It is only with politics, I think, that my confidence in the worth of rhetoric begins to waver, for it is especially in this murky realm that truth (or at least truth according to knowledgeable experts) can be so blithely ignored or abandoned so that one can become ingratiated with an audience. I pick on Mr. Obama (admittedly unfairly) not because he owns a political monopoly in talking nonsense from time to time, but because he seems to have an above average faculty for discovering the means for persuading the electorate—rhetorical skill, in other words. But Mr. Obama, thus far in his campaign at least, seems to be following the typical political and Platonic path of using his skill to flatter audiences with what they want to hear. In trade policy for example, Mr. Obama’s protectionist discourse, while sounding righteous to workers who have lost their jobs in the Rust Belt, does not reflect the views of most economists (of any political persuasion), nor indeed that of his (former?) economic advisor. And some of it is just flat wrong.

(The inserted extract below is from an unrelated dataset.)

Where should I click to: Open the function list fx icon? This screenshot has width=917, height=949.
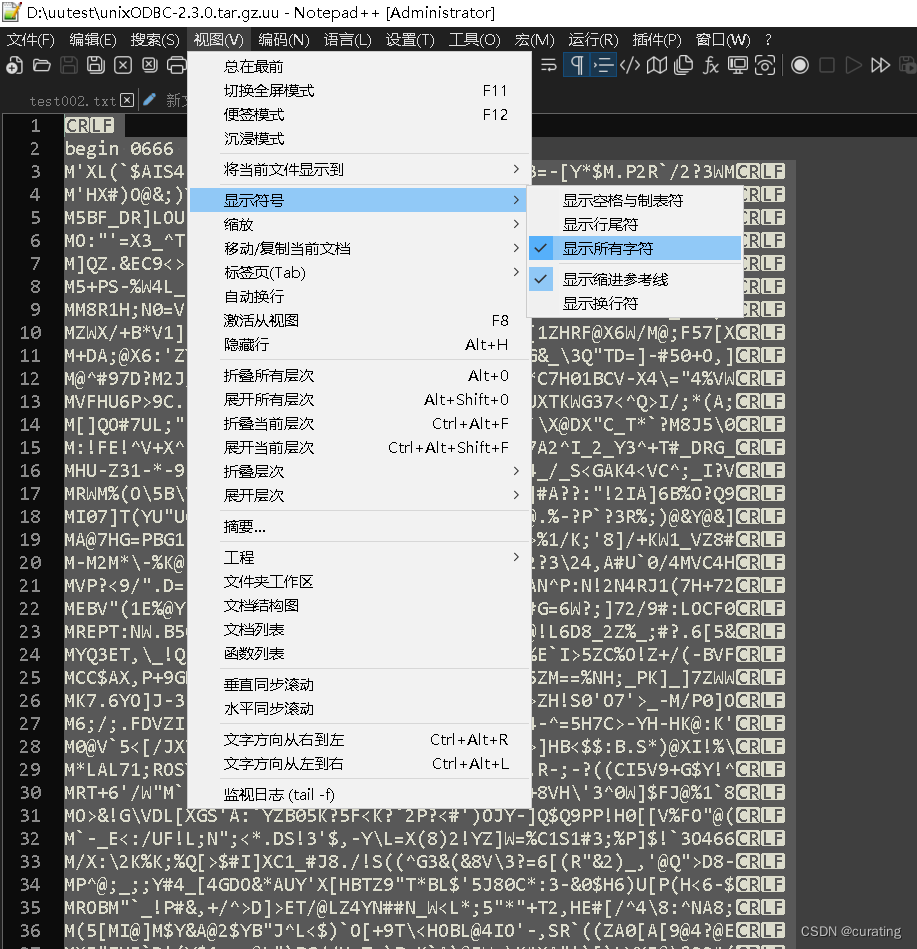point(709,65)
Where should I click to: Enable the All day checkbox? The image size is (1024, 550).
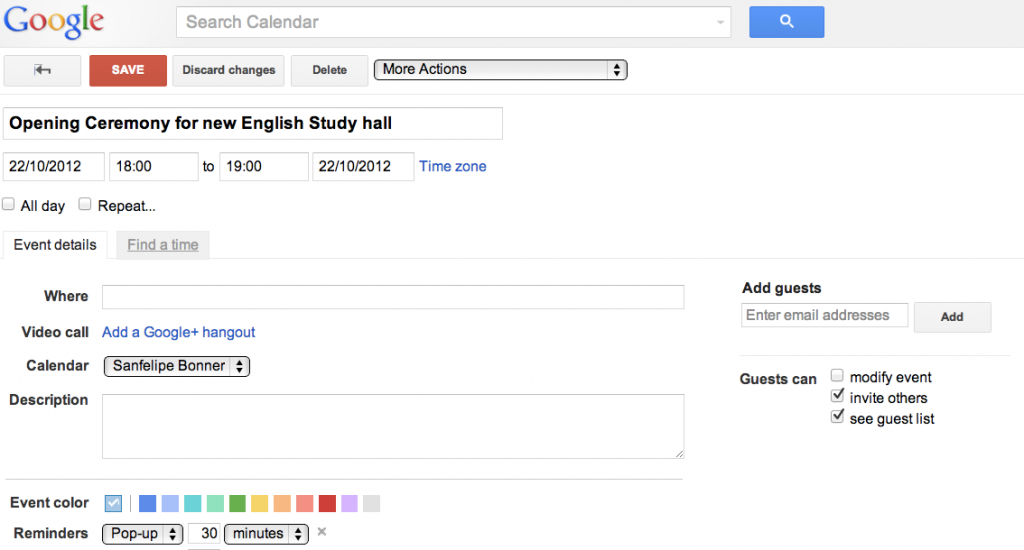9,205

But I am not interested in a Platonic relationship yet. Aristotle granted that rhetoric could be used for disingenuous purposes, even when the audience was smart. He maintained, however, that the propensity of rhetoric would be to the good, and not to the bad. Further, Aristotle argued that rhetoric was necessary because the truth can be boring or hard to understand, so a skilled rhetorician would make truth easier to obtain, using some combination of the following three modes:

The first kind depends on the personal character of the speaker [ethos]; the second on putting the audience into a certain frame of mind [pathos]; the third on the proof, or apparent proof, provided by the words of the speech itself [logos].

Aristotle conceded that while pure, logical argumentation is the best mode of persuasion, it cannot be relied upon alone. The manner in which a rhetorician speaks and the emotions he is able to imbue in the audience also matter.

But alas, though Mr. Obama is good at pathos and ethos, his logos seems to be a no-gos (I already sighed loudly as I wrote that last bit, Dear Reader, so you don’t have to). Worse still, on the things which I am knowledgeable about, Mr. Obama is leading the multitudes away from truth. Is this, and 99 percent of all political discourse, really rhetoric? Give me sweet reconciliation, Aristotle!

Just then, Aristotle descends from the heavenly firmament—not too fast, not too slowly, but at just the right speed.